-- START Text segment --

Pedro González López (born 25 November 2002), known as Pedri, is a Spanish professional footballer who plays as a central midfielder for La Liga club Barcelona and the Spain national team. He is considered to be one of the best young players in the world. In 2021, he won the Golden Boy award and received the Kopa Trophy, awarded by FIFA during the 2021 Ballon d'Or ceremony.

Early life
Born in Bajamar, Tenerife, Canary Islands, Pedri's family moved to Tegueste, a nearby town, when he was 3. Pedri joined UD Tegueste, starting as a centre-back. At 12, Pedri signed for CF Juventud Laguna, where he played until 2018.

Club career

Las Palmas
Pedri joined Las Palmas's youth setup in 2018 from Juventud Laguna. On 15 July 2019, aged only 16, he signed a professional four-year contract with the club, being promoted to the first team by manager Pepe Mel.

Pedri made his professional debut on 18 August 2019, aged only 16, by starting in a 0–1 home loss against Huesca in the Segunda División. He scored his first professional goal on 19 September, with the game's only goal in a home victory over Sporting Gijón and became the youngest goalscorer in Las Palmas history at 16 years, 9 months and 23 days of age.

Barcelona
On 2 September 2019, Barcelona reached an agreement with Las Palmas for the transfer of Pedri, effective as of the following 1 July 2020. The player agreed to a two-year contract with the Catalan club, who paid €5 million for the deal, which would increase as he fulfilled various clauses in his contract. Assigned to the main squad for the 2020–21 season and with the number 16 shirt, Pedri made his debut on 27 September, replacing Philippe Coutinho in a 4–0 home win against Villarreal in La Liga. He received his first start on 17 October in a 0–1 away loss against Getafe. On 20 October, Pedri scored his first goal for the club on his UEFA Champions League debut, in a 5–1 win over Ferencváros in the group stage, after coming on as a substitute in the 61st minute for Ansu Fati. On 7 November, in a 5–2 home win over Real Betis, he scored his first goal in La Liga after an assist from Sergi Roberto.

On 6 January 2021, he scored a headed goal against Athletic Bilbao and assisted Barcelona's second goal in a 3–2 win at San Mamés. On 17 April, Pedri won the first trophy of his senior career after Barcelona beat Athletic 4–0 in the Copa del Rey final. On 8 May, at 18 years and 164 days, Pedri made his 50th appearance for Barcelona in all competitions when he started in the 0–0 draw against Atlético Madrid at Camp Nou, thus becoming the second-youngest player to reach this milestone after Bojan Krkić, who was 18 years and 3 days when he reached 50 appearances. In the middle of October 2021 Pedri signed a new contract with Barcelona which contained a record €1 billion ($1.57 billion) release clause.

-- END Text segment --

**Tasks to carry out:**
1. Pick out each line in the records that contains the word "accomplish" and copy those lines in full.
2. Write the next part of the biography of Pedri above, starting right after its last sentence.

-- START Data in this exercise --

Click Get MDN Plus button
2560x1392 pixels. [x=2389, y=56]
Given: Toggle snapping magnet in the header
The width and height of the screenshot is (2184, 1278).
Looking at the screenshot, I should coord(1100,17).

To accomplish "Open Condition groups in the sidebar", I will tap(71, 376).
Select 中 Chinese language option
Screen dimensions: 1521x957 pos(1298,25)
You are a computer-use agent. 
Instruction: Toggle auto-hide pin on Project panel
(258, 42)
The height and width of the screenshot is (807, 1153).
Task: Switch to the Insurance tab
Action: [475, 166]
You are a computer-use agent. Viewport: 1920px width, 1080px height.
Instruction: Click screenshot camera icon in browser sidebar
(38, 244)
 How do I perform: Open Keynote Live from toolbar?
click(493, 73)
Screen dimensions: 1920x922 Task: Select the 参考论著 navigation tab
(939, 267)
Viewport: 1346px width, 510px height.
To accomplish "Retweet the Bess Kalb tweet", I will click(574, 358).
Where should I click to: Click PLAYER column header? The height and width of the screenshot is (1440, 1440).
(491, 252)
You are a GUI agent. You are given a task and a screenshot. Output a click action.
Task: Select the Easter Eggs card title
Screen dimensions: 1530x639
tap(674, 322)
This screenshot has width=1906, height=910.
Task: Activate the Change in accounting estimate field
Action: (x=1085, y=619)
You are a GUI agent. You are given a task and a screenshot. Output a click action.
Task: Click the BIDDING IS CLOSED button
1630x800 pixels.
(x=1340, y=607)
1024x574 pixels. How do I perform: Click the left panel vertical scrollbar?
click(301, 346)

-- END Data in this exercise --

**Answer set:**
1.
To accomplish "Open Condition groups in the sidebar", I will tap(71, 376).
To accomplish "Retweet the Bess Kalb tweet", I will click(574, 358).

2.
On 22 November 2021, Pedri won the Golden Boy award presented by Tuttosport for being the best player in European football under the age of 21. The following week he also received the 2021 Kopa Trophy, awarded by France Football, for being the best performing player in world football under the age of 21.  

On 13 February 2022, Pedri scored the fastest Derbi Barceloní goal of the 21st century, clocking in at 75 seconds in a 2–2 draw against Espanyol. 

On 14 April 2022, Pedri picked up a hamstring injury during Barcelona's second legged quarter-final Europa League clash with Frankfurt, in which they were eliminated. Subsequently, it was announced that Pedri could miss the rest of the season.

On 28 January 2023, Pedri made his 100th appearance in all competitions in a La Liga game against Girona. He was brought on in the 26th minute for injured Ousmane Dembélé and scored the only goal in the match.

International career

Youth career and early senior career
On 21 August 2020, Pedri was called up to the Spain under-21 squad; he later made his debut on 3 September in a 1–0 away win over Macedonia in a qualifying match for the 2021 UEFA European Under-21 Championship.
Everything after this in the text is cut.